Interactive data visualization dashboard with statistical charts

Data Science & Machine Learning

Extract meaning from data and build models that drive decisions. Over 11 months, you will develop the analytical thinking, statistical knowledge, and technical skills that define effective data scientists in today's market.

Program Overview

Every industry in Malaysia is generating more data than it knows what to do with. The gap is not in data collection but in the ability to interpret it. Companies need people who can clean messy datasets, uncover patterns, communicate findings to non-technical stakeholders, and build predictive models that improve business outcomes. This program trains you to be that person.

You will begin with the mathematical and statistical thinking that underpins all data science work. From there, you will learn to manipulate and visualise data using Python and industry tools like Tableau. The program then advances into machine learning, where you will implement algorithms from scratch before using libraries like scikit-learn to build scalable solutions. The final months are dedicated to a capstone project where you tackle a real-world dataset and present your findings as a professional data scientist would.

Curriculum Highlights

  • Statistics Foundations — Descriptive and inferential statistics, probability distributions, hypothesis testing, confidence intervals, and Bayesian thinking. The mathematical bedrock that separates data scientists from data enthusiasts.
  • Python for Data Science — Python syntax, data types, functions, and scripting with a focus on analytical workflows. Jupyter notebooks as your primary working environment.
  • Pandas & NumPy — Data ingestion, cleaning, transformation, and aggregation with pandas. Numerical computing and array operations with NumPy. Handling real-world data quality issues.
  • Data Visualisation — Creating compelling charts and dashboards with matplotlib, seaborn, and Plotly in Python. Building interactive business dashboards in Tableau for stakeholder communication.
  • SQL & Database Fundamentals — Querying relational databases, writing complex joins, subqueries, and window functions. Understanding data warehousing concepts and connecting Python to databases.
  • Machine Learning Algorithms — Linear and logistic regression, decision trees, random forests, support vector machines, k-means clustering, and ensemble methods. Understanding when to apply each algorithm and why.
  • Feature Engineering — Transforming raw data into meaningful features that improve model performance. Handling categorical variables, missing data, outliers, and feature selection techniques.
  • Model Evaluation & Tuning — Cross-validation, hyperparameter tuning, bias-variance tradeoff, ROC curves, precision-recall analysis, and A/B testing frameworks.
  • Model Deployment — Packaging models as APIs with Flask, containerisation with Docker, deploying to cloud platforms, monitoring model performance in production, and handling model drift.
  • Capstone Project — A comprehensive data science project using a real-world dataset. You will define the problem, explore and clean the data, build and evaluate models, and present your findings in a professional report and live presentation.

Who This Program Is For

Analysts Ready to Level Up

You currently work with spreadsheets, SQL, or basic reporting tools and want to move into predictive analytics and machine learning. You understand data but want the programming and statistical skills to do more with it.

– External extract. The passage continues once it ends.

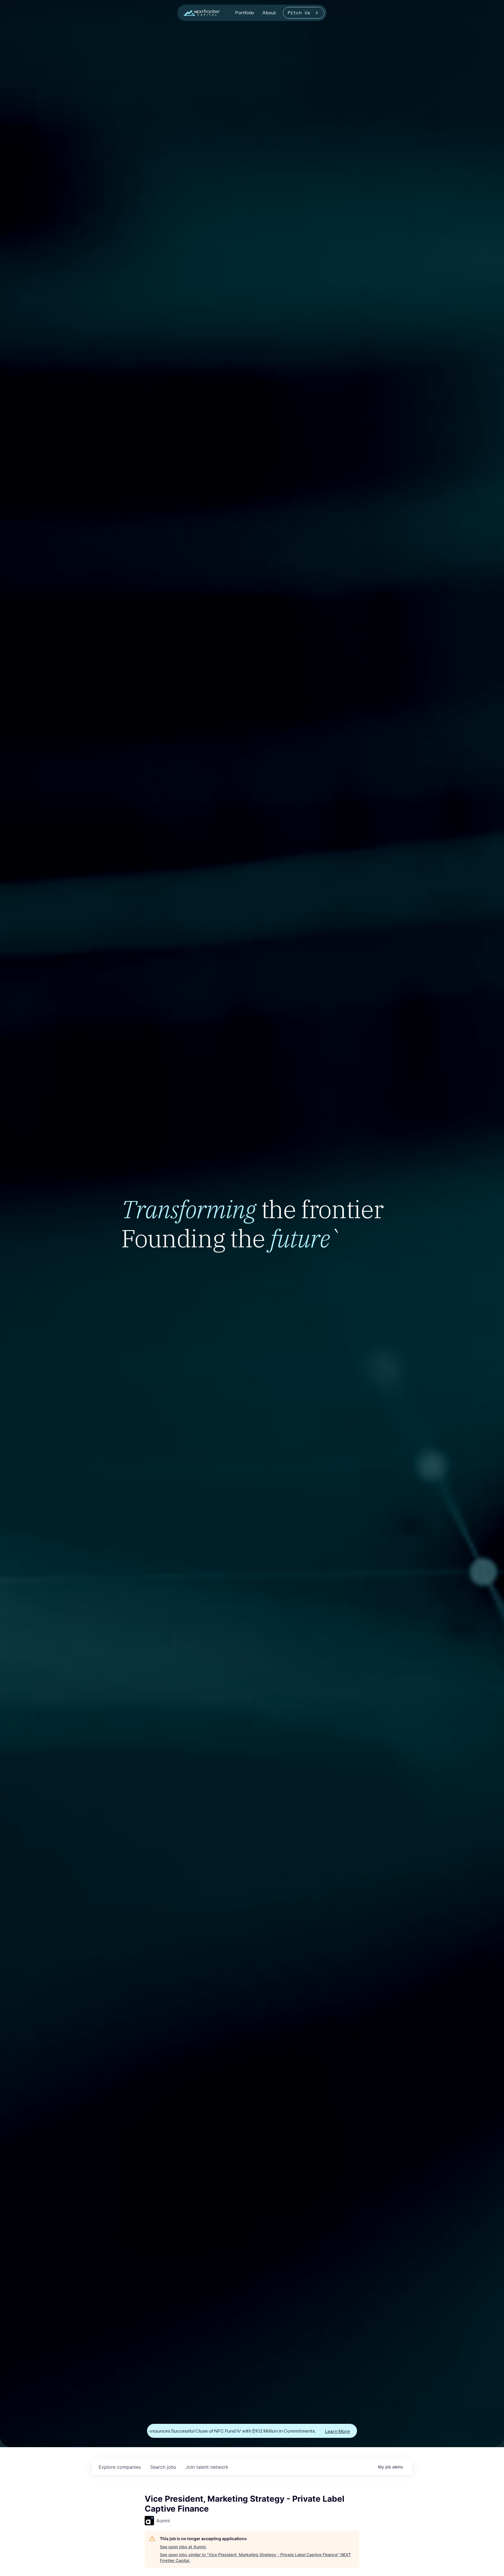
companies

Career Switchers With Quantitative Backgrounds

You studied engineering, mathematics, economics, or a science discipline and want to apply your analytical mindset to a data science career. Your quantitative foundation gives you an advantage in grasping statistical concepts quickly.

Business Professionals Seeking Data Literacy

You make decisions that affect your organisation and want to base those decisions on data rather than intuition. Even if you do not pursue a full data science role, this program gives you the ability to work effectively with data teams and evaluate analytical outputs critically.

Frequently Asked Questions

How much maths do I need to know before starting?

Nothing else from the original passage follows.